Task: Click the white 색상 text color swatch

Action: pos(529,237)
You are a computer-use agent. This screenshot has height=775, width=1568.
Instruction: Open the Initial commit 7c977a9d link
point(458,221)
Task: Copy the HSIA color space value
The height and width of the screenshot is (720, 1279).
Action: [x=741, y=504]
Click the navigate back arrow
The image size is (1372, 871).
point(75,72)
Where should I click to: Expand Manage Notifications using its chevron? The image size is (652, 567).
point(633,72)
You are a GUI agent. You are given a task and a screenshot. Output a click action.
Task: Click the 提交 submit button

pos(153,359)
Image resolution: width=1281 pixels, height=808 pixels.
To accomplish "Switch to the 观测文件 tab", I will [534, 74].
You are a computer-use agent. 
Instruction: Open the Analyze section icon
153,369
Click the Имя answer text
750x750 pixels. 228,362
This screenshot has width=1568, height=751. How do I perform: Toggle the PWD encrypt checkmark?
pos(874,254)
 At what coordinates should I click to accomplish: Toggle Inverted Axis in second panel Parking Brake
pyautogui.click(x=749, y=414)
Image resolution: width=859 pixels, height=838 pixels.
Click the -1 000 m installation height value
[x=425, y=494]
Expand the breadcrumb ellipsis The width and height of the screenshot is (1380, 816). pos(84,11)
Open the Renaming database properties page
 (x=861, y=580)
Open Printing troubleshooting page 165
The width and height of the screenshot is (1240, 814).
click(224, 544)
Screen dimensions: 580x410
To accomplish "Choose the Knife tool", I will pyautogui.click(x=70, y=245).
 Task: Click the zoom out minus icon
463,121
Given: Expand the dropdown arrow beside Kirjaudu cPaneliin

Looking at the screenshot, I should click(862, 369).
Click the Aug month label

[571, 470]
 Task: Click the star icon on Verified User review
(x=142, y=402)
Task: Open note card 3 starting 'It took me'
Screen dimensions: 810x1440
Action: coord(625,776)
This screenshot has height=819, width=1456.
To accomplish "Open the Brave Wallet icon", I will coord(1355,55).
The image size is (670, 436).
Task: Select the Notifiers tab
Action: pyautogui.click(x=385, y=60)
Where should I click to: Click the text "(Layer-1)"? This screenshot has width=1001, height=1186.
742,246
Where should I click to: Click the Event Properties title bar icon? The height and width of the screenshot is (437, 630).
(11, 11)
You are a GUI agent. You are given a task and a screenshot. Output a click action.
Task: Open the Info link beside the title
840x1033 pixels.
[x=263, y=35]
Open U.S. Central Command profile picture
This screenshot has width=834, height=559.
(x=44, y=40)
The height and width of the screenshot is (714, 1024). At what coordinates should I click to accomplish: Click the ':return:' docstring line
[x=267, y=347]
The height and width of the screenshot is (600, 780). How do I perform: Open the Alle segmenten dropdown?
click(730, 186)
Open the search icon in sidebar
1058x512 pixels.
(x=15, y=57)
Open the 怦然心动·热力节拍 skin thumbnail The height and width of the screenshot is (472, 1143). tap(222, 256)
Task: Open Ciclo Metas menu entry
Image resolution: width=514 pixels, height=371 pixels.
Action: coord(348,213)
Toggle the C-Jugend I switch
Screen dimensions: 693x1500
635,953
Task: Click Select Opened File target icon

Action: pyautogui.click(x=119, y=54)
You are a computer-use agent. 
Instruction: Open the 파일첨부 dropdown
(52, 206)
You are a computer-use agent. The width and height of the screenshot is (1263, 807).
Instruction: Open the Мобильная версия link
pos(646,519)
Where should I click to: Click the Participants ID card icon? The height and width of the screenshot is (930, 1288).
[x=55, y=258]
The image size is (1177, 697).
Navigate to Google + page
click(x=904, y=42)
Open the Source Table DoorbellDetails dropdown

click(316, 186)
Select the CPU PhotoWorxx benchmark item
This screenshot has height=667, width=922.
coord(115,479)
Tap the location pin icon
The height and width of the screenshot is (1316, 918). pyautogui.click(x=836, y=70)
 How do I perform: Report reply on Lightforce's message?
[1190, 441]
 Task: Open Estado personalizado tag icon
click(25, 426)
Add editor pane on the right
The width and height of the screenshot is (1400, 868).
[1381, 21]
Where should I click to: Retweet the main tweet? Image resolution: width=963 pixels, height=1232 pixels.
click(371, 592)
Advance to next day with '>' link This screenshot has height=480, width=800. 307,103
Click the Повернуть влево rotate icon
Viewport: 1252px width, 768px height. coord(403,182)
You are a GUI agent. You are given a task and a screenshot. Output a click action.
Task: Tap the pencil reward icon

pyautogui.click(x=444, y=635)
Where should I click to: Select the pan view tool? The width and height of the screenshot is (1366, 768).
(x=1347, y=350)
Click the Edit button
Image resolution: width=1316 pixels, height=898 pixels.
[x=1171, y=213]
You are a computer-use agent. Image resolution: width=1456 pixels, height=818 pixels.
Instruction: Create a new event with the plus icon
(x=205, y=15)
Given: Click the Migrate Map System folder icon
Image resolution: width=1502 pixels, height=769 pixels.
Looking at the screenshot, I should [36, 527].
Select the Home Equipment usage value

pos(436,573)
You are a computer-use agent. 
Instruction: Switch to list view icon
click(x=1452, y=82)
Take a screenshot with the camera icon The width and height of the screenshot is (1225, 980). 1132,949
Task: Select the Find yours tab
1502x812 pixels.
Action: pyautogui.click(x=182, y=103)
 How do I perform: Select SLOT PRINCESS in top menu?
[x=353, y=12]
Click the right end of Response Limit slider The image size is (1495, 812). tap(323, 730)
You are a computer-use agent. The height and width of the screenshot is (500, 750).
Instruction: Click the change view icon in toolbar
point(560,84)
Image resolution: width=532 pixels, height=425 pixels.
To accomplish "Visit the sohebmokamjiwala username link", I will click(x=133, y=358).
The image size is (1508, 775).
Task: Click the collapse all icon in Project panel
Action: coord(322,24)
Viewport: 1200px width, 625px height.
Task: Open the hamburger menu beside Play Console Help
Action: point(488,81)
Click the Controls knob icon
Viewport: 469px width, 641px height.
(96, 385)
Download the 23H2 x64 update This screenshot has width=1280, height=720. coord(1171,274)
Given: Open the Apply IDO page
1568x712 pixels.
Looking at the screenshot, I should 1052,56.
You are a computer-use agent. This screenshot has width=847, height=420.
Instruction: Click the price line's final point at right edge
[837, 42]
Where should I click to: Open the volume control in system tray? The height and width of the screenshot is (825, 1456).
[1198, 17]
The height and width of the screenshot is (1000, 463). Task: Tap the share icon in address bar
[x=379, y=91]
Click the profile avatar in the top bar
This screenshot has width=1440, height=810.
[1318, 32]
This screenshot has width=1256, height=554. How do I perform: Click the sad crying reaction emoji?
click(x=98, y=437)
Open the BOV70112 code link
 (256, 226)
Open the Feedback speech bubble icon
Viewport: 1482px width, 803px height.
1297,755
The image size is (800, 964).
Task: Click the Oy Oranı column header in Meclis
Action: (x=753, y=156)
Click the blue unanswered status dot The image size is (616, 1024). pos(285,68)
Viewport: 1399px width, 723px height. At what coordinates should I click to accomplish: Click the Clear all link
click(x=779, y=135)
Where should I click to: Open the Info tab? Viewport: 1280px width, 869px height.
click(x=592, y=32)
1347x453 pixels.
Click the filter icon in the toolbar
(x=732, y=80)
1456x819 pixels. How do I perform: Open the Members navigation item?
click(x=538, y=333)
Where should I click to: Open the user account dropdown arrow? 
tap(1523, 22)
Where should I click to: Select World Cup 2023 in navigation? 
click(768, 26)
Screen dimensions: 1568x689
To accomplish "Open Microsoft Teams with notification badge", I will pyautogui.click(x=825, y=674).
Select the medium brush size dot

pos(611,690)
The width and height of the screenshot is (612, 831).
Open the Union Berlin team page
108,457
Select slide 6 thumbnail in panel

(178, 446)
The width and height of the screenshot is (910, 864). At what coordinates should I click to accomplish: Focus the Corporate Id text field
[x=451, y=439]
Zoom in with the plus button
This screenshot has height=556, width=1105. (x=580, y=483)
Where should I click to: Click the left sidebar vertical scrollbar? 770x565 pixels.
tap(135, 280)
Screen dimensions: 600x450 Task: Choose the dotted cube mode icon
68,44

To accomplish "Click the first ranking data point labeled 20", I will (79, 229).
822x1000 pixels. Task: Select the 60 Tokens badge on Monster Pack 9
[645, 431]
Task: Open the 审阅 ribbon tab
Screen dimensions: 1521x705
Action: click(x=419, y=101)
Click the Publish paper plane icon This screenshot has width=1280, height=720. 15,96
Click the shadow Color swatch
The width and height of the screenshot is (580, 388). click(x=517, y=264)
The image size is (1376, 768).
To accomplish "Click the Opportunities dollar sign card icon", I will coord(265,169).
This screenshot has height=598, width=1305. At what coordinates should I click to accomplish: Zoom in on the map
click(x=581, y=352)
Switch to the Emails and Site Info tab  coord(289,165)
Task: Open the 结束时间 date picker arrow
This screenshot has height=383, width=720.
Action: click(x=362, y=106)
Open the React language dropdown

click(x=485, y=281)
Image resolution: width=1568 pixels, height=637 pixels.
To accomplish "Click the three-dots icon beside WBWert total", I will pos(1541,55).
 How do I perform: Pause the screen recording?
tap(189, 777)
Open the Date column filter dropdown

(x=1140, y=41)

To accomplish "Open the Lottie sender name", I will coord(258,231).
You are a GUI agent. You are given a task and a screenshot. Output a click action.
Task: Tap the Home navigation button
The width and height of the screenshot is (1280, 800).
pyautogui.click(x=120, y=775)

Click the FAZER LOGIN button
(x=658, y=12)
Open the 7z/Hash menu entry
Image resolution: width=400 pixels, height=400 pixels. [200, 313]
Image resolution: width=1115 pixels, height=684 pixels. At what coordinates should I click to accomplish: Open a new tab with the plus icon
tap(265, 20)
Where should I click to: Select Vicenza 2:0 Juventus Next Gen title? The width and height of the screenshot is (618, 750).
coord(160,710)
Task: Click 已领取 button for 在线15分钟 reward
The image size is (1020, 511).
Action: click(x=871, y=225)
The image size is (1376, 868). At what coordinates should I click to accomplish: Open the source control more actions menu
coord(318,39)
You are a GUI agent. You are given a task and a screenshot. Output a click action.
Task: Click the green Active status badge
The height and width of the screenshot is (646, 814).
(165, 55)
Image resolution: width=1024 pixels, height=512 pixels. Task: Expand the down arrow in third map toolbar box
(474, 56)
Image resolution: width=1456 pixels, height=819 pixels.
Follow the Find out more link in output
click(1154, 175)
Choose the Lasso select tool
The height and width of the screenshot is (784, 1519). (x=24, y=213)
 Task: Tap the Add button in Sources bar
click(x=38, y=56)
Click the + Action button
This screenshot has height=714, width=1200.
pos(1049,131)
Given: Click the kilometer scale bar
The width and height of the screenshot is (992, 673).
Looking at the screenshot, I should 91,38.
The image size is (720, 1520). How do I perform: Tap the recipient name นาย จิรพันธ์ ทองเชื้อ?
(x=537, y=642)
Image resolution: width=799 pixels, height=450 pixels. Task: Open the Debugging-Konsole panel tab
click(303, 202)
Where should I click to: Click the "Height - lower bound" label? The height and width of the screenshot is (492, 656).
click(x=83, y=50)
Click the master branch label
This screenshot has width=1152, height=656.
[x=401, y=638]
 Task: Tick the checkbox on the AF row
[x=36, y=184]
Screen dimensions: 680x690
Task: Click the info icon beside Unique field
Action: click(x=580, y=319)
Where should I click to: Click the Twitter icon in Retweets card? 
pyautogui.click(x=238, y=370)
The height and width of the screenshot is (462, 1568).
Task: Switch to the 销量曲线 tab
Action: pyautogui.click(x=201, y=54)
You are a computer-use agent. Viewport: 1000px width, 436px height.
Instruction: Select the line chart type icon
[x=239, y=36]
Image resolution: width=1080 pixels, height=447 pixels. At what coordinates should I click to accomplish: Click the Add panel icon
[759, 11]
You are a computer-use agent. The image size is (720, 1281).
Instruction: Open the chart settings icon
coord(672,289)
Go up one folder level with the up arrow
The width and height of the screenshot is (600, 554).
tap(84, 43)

====

**Exercise instructions:** Extract the items from the line containing "Expand the breadcrumb" through the line containing "click(224, 544)", reproducing each line verbatim.

**Worked solution:**
Expand the breadcrumb ellipsis The width and height of the screenshot is (1380, 816). pos(84,11)
Open the Renaming database properties page
 (x=861, y=580)
Open Printing troubleshooting page 165
The width and height of the screenshot is (1240, 814).
click(224, 544)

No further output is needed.